Una apuesta por Zaragoza que ahora se desvanece
Zelenza recuerda que asumió el servicio hace dos años, cuando WiZink externalizó esta área —vinculada entonces a su filial zaragozana Iberalbión— con lo que describe como “voluntad de continuidad”. La empresa asegura que su estrategia pasaba por mantener y ampliar la actividad en la capital aragonesa y cita inversiones realizadas, incluida la nueva oficina que abrió en el complejo empresarial de la Expo.
El centro, sin embargo, afronta el cierre al depender casi por completo del servicio ahora adjudicado a Marktel. Zelenza precisa que mantiene una actividad residual asociada a otros trabajos -con tres trabbajadores- que ahora reorganizará en el resto de sus centros en España.

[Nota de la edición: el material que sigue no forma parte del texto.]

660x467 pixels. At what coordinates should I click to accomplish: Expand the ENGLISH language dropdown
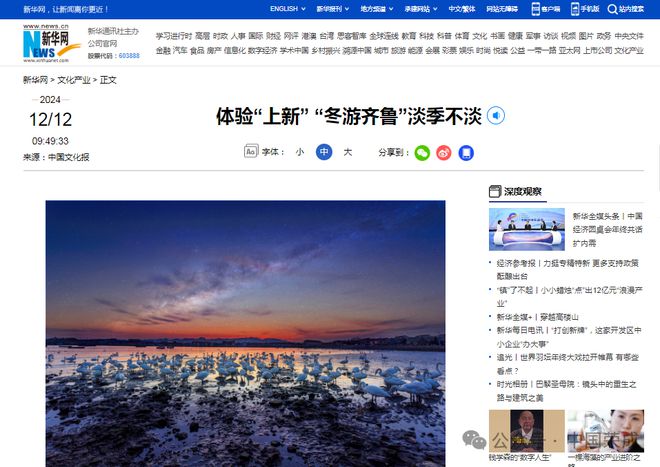point(287,9)
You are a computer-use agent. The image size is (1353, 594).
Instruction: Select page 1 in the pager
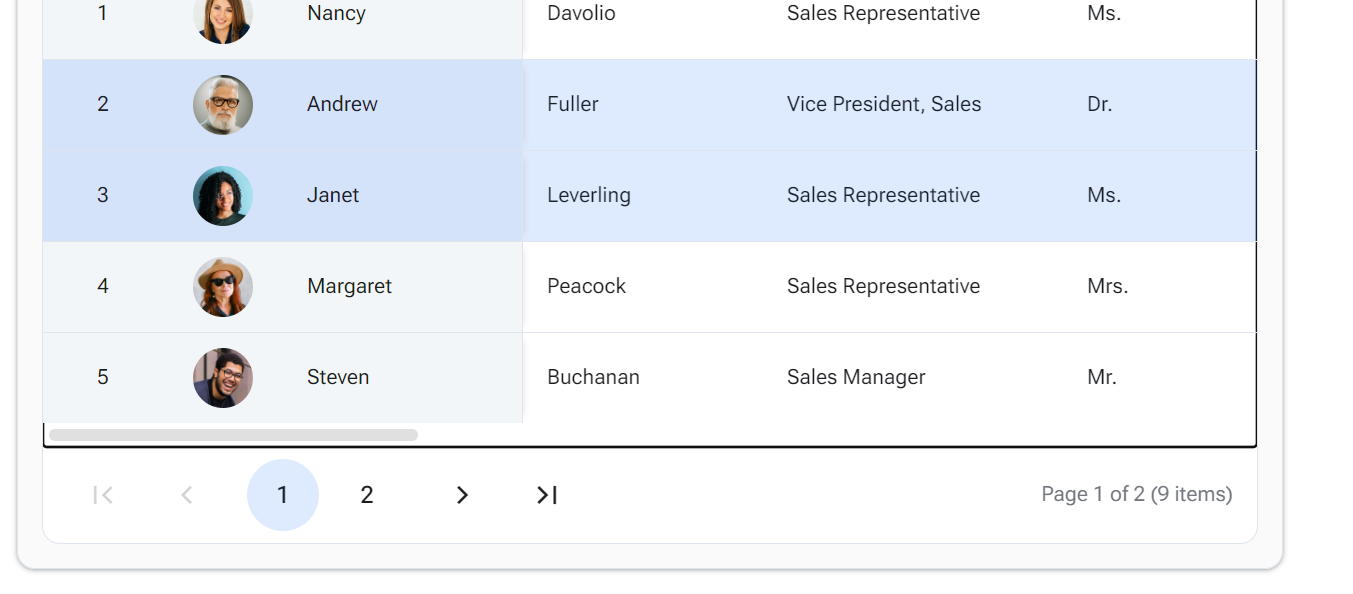tap(283, 495)
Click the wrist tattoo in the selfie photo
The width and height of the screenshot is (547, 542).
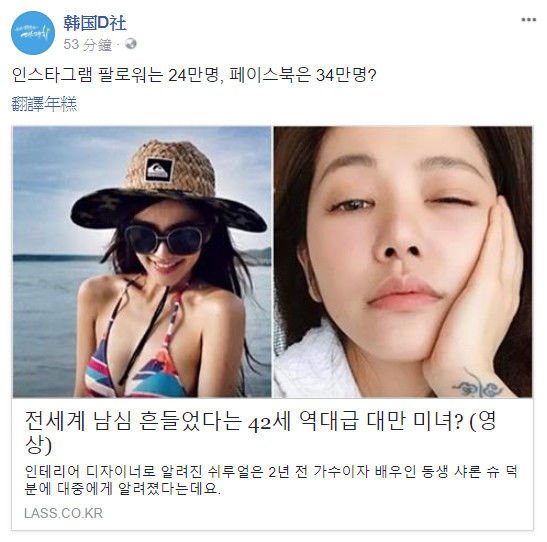477,386
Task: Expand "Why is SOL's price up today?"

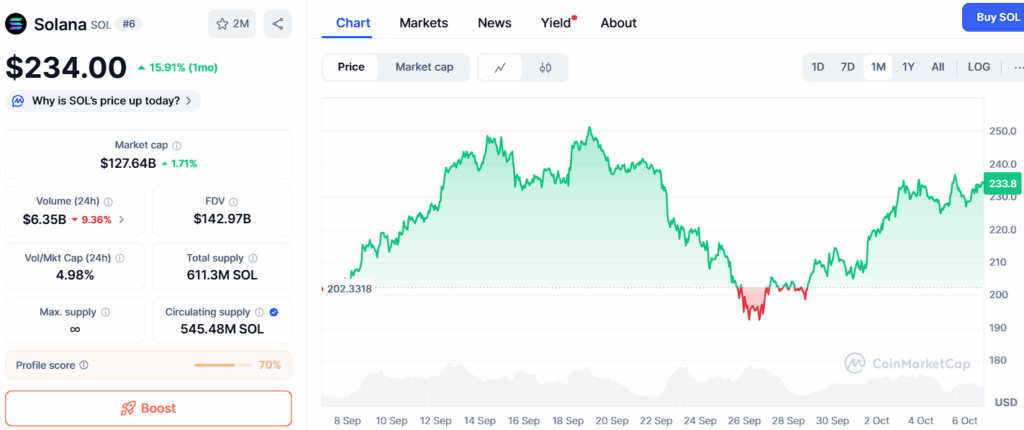Action: [103, 101]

Si la mediación no prospera y no se reconoce la subrogación, Zelenza prevé judicializar el conflicto. La vía anunciada es la de un conflicto colectivo, un procedimiento pensado para resolver controversias que afectan a un grupo de trabajadores en bloque. En este caso, por la obligación de subrogar en una contrata. La eventual demanda buscaría que un tribunal determine qué norma debe prevalecer y, en su caso, obligue a la adjudicataria a asumir a la plantilla.
Mientras tanto, los 121 empleados aguardan una salida que evite la pérdida de sus puestos. “Hay personas que llevan muchos años prestando servicio para WiZink, en algunos casos más de 15”, señalan desde la empresa, que insiste en que “los trabajadores se merecen continuidad con el siguiente adjudicatario”.